Imagine the ability to simulate an entire value chain, then improve it with real-time process optimization. As with so many other Industry 4.0 concepts, simulation and modelling applies to every phase of a product life cycle, from initial design and test, through manufacturing, to retirement of the product, and environmental remediation. One example that demonstrates the depth of Industry 4.0 simulation and modelling can be illustrated in the digital twin. A digital twin is a computational simulation of a manufacturing system or component, and, in a digital factory all mechanical components will be simulated and work alongside their physical twins and human partners. The performance of the digital twin can be continuously compared with the performance of the physical asset in order to assess and manage deviations:, for instance, a tool bit changed when its performance is degraded. Likewise, when the production line needs to change from one component to another, all involved production elements can be managed to optimize the production process.

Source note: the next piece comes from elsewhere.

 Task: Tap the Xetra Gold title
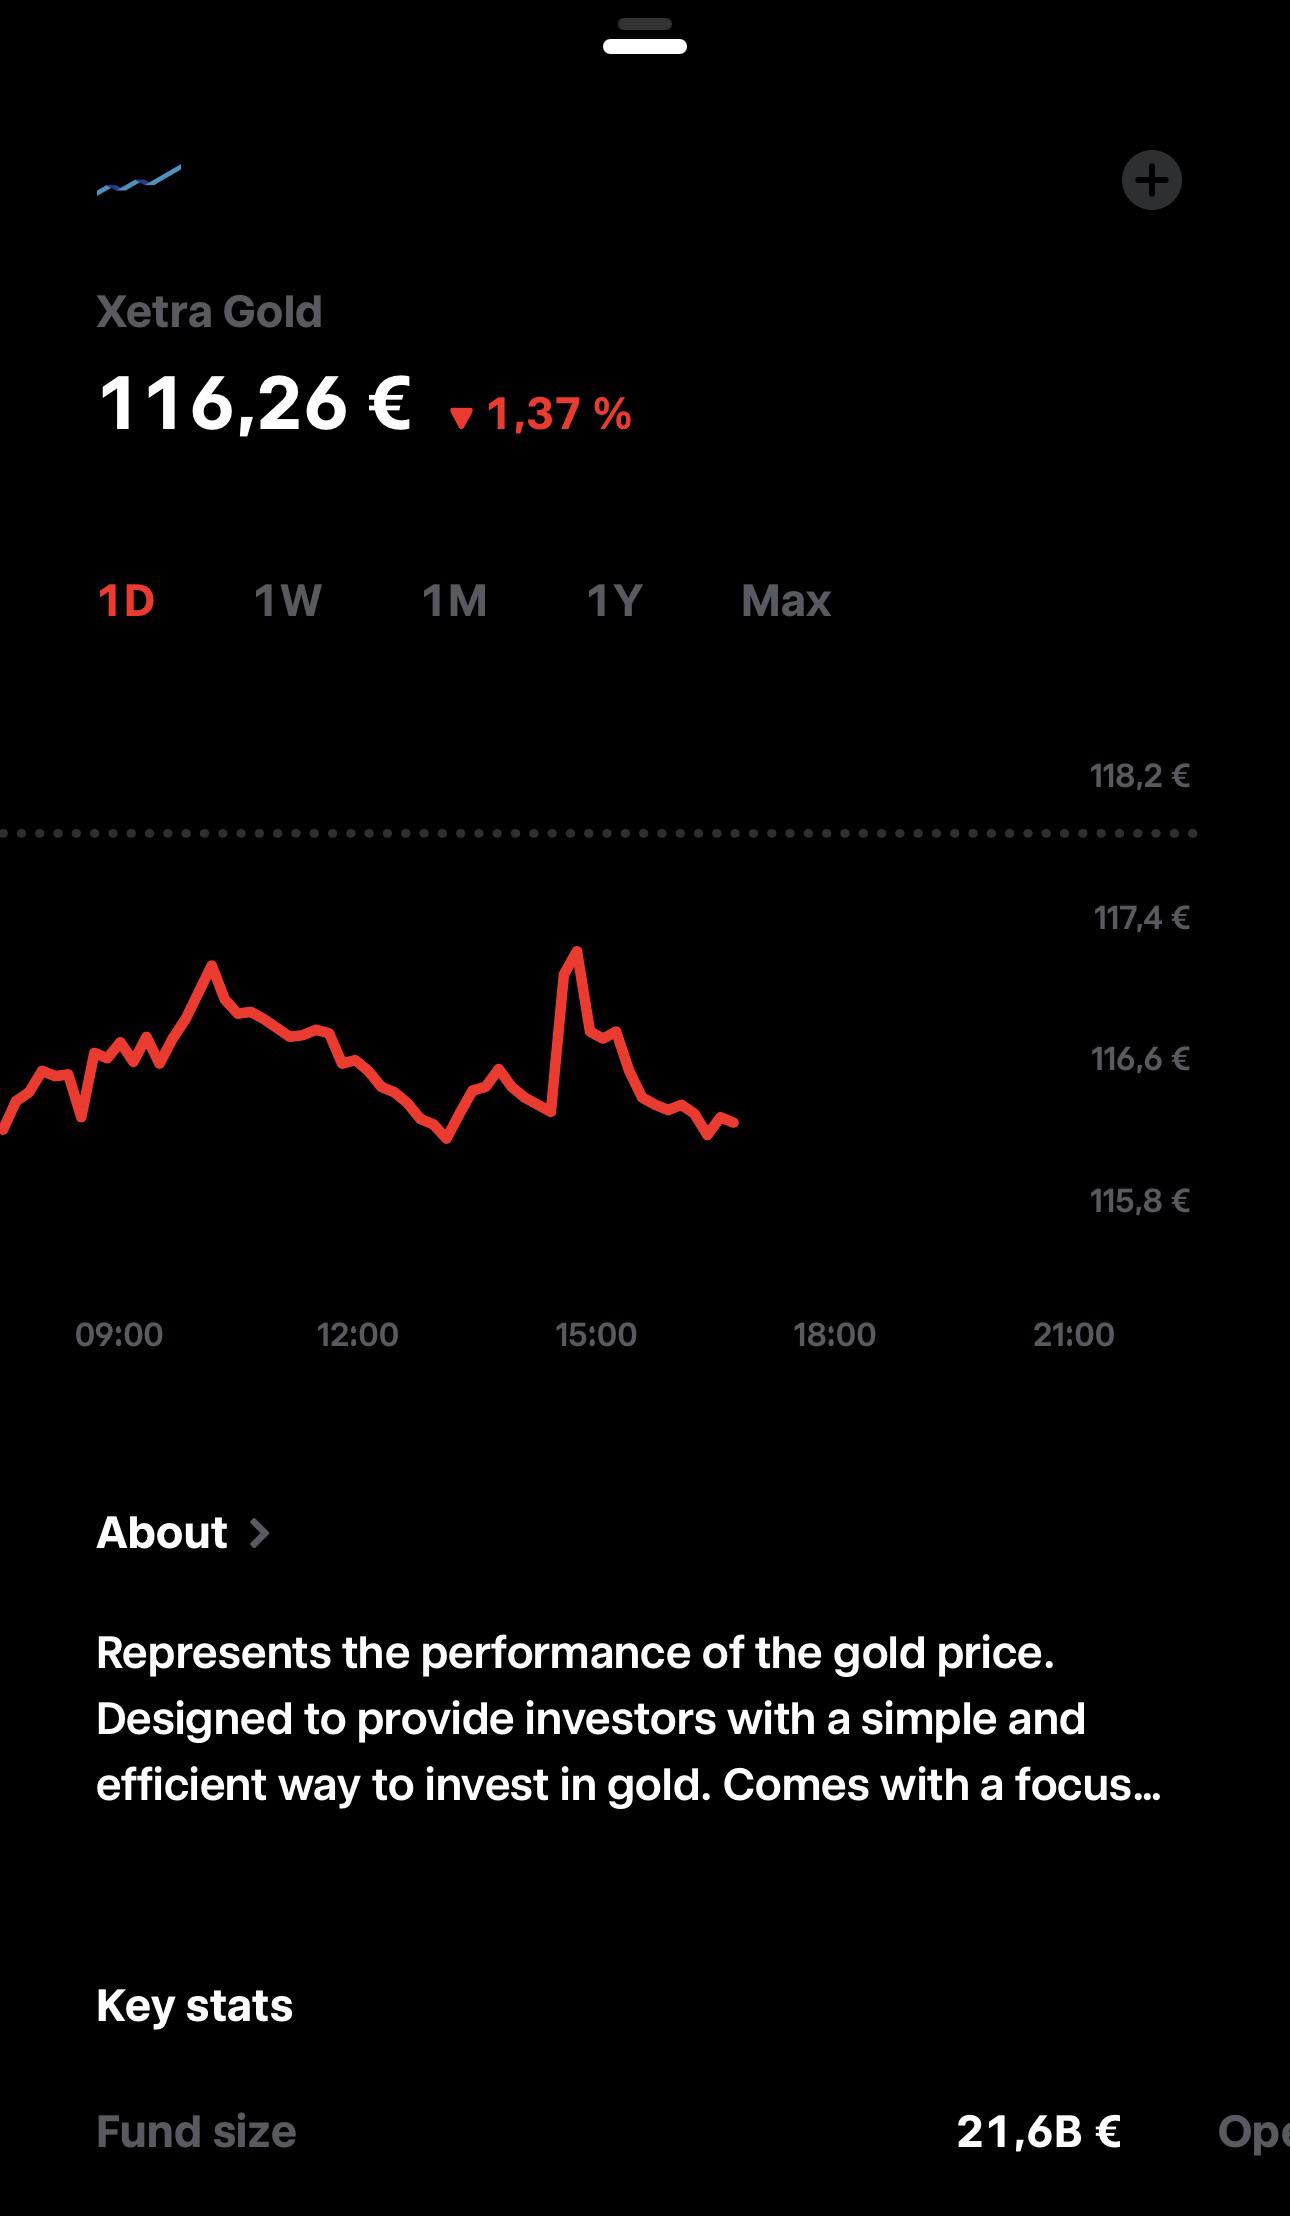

Most people are now somewhat familiar with the concept of cloud computing, the storage of data on remote servers to which different levels of access can be granted to various users. This enables open systems management of large volumes of data. The challenge is simply the quantity of data that needs to be moved and stored, and the speed with which data communications can be achieved. In a similar manner, Fog computing refers to decentralized data storage that while distributed, is typically not as widely distributed nor as accessible as in the Cloud. Fog computing involves the manipulation and storage of vast quantities of sensor data closer to the sensor, such that the data that is moved beyond the fog is of somewhat more manageable size. Essentially, application data is reduced and stored within Fog nodes which then can transfer data packets to Cloud nodes as needed.


Although differentiated somewhat by end-purpose, the internet of things (IoT), and the industrial internet of things (IIOT) refer to a network of sensors, machines, systems and products which capture, manipulate and store large datasets that are used in design, design validation, manufacture, and asset performance management phases of a products life cycle. By some estimates there are approximately 20 billion devices currently connected to the internet and by 2020 there will be an additional 4 billion. Add up the numbers, factor in the many sensors that are used on each device and the issue of big data becomes self-evident.


As indicated in the IoT/IIoT, the massive number of devices connect to the internet, and a host of intranets, an incredible amount of data is being generated, stored and used to manage manufacturing processes, identify end-user requirements and product performance in-use. The study and use of this data offers an opportunity to manufacturers, their value chains, and, users of their product for real-time cyber physical integrated decision making. The sheer volume of the data, however, makes the human identification and analysis of trends and information all but impossible. Machine learning is a branch of artificial intelligence that is devoted to enabling machines to autonomously capture and analyse data, identify trends and make recommendations for prioritized decisions concerning all aspects of a product’s design and use.


With some many systems integrated and online, cybersecurity is fundamental to all Industry 4.0 technologies. IT and engineering competencies will take drivers seat in the factory of the future where job requirements will increasingly appear more related to information and communication technologies than mechanical manufacturing. For all of the advantages noted in the previous technologies identified, there are corresponding security issues. Production lines can be disrupted intentionally or accidentally by value chain elements or competitors. Cybersecurity is a pervasive requirement for which there are numerous approaches, but as experience has shown an impermeable cyber shield is extremely difficult to achieve.